:: SUPPLIED INFORMATION

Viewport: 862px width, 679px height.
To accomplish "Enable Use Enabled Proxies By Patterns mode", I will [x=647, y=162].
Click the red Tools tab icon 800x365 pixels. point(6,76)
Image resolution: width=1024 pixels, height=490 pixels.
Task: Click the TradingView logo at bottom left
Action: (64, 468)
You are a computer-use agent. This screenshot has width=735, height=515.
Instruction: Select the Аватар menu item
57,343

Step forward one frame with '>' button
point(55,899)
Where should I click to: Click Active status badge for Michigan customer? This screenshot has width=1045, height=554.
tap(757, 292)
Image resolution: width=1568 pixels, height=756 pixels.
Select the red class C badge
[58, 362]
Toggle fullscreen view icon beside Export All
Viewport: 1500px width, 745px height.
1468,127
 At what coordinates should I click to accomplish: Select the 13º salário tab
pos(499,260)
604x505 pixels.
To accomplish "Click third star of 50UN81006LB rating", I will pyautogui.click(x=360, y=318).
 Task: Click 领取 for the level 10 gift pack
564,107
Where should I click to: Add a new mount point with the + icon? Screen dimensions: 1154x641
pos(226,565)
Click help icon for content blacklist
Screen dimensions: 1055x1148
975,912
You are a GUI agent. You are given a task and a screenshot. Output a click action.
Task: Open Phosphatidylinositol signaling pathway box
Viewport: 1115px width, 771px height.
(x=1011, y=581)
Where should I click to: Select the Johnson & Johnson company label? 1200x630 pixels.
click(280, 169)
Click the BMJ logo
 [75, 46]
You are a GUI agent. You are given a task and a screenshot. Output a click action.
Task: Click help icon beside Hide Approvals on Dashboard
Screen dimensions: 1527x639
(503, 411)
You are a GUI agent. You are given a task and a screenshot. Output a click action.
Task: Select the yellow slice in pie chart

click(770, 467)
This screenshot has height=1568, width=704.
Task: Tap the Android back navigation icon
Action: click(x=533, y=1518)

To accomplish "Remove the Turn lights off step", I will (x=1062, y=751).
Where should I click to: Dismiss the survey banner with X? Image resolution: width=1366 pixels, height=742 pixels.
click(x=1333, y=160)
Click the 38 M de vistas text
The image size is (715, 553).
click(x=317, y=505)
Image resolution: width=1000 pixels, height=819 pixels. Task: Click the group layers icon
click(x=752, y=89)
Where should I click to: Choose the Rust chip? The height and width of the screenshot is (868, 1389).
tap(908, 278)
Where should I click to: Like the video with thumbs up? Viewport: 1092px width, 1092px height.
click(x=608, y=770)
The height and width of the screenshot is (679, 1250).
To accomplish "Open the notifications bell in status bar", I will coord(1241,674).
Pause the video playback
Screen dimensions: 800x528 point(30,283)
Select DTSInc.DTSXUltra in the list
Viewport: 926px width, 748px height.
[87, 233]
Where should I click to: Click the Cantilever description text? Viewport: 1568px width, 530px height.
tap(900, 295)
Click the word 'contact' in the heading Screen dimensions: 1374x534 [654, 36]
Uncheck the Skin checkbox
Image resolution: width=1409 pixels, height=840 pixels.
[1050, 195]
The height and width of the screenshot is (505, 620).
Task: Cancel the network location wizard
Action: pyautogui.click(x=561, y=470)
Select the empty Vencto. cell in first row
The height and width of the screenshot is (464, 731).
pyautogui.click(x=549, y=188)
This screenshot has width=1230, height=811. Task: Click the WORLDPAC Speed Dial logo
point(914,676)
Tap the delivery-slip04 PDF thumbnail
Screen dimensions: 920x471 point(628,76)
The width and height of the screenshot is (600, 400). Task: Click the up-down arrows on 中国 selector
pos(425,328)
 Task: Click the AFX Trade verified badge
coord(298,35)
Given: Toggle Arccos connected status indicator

::::

WHAT THE TASK ASKS
Set down the records above once more, exactly as given.

EXERCISE ANSWER
Viewport: 862px width, 679px height.
To accomplish "Enable Use Enabled Proxies By Patterns mode", I will [x=647, y=162].
Click the red Tools tab icon 800x365 pixels. point(6,76)
Image resolution: width=1024 pixels, height=490 pixels.
Task: Click the TradingView logo at bottom left
Action: (64, 468)
You are a computer-use agent. This screenshot has width=735, height=515.
Instruction: Select the Аватар menu item
57,343

Step forward one frame with '>' button
point(55,899)
Where should I click to: Click Active status badge for Michigan customer? This screenshot has width=1045, height=554.
tap(757, 292)
Image resolution: width=1568 pixels, height=756 pixels.
Select the red class C badge
[58, 362]
Toggle fullscreen view icon beside Export All
Viewport: 1500px width, 745px height.
1468,127
 At what coordinates should I click to accomplish: Select the 13º salário tab
pos(499,260)
604x505 pixels.
To accomplish "Click third star of 50UN81006LB rating", I will pyautogui.click(x=360, y=318).
 Task: Click 领取 for the level 10 gift pack
564,107
Where should I click to: Add a new mount point with the + icon? Screen dimensions: 1154x641
pos(226,565)
Click help icon for content blacklist
Screen dimensions: 1055x1148
975,912
You are a GUI agent. You are given a task and a screenshot. Output a click action.
Task: Open Phosphatidylinositol signaling pathway box
Viewport: 1115px width, 771px height.
(x=1011, y=581)
Where should I click to: Select the Johnson & Johnson company label? 1200x630 pixels.
click(280, 169)
Click the BMJ logo
 [75, 46]
You are a GUI agent. You are given a task and a screenshot. Output a click action.
Task: Click help icon beside Hide Approvals on Dashboard
Screen dimensions: 1527x639
(503, 411)
You are a GUI agent. You are given a task and a screenshot. Output a click action.
Task: Select the yellow slice in pie chart

click(770, 467)
This screenshot has height=1568, width=704.
Task: Tap the Android back navigation icon
Action: click(x=533, y=1518)

To accomplish "Remove the Turn lights off step", I will (x=1062, y=751).
Where should I click to: Dismiss the survey banner with X? Image resolution: width=1366 pixels, height=742 pixels.
click(x=1333, y=160)
Click the 38 M de vistas text
The image size is (715, 553).
click(x=317, y=505)
Image resolution: width=1000 pixels, height=819 pixels. Task: Click the group layers icon
click(x=752, y=89)
Where should I click to: Choose the Rust chip? The height and width of the screenshot is (868, 1389).
tap(908, 278)
Where should I click to: Like the video with thumbs up? Viewport: 1092px width, 1092px height.
click(x=608, y=770)
The height and width of the screenshot is (679, 1250).
To accomplish "Open the notifications bell in status bar", I will coord(1241,674).
Pause the video playback
Screen dimensions: 800x528 point(30,283)
Select DTSInc.DTSXUltra in the list
Viewport: 926px width, 748px height.
[87, 233]
Where should I click to: Click the Cantilever description text? Viewport: 1568px width, 530px height.
tap(900, 295)
Click the word 'contact' in the heading Screen dimensions: 1374x534 [654, 36]
Uncheck the Skin checkbox
Image resolution: width=1409 pixels, height=840 pixels.
[1050, 195]
The height and width of the screenshot is (505, 620).
Task: Cancel the network location wizard
Action: pyautogui.click(x=561, y=470)
Select the empty Vencto. cell in first row
The height and width of the screenshot is (464, 731).
pyautogui.click(x=549, y=188)
This screenshot has width=1230, height=811. Task: Click the WORLDPAC Speed Dial logo
point(914,676)
Tap the delivery-slip04 PDF thumbnail
Screen dimensions: 920x471 point(628,76)
The width and height of the screenshot is (600, 400). Task: Click the up-down arrows on 中国 selector
pos(425,328)
 Task: Click the AFX Trade verified badge
coord(298,35)
Given: Toggle Arccos connected status indicator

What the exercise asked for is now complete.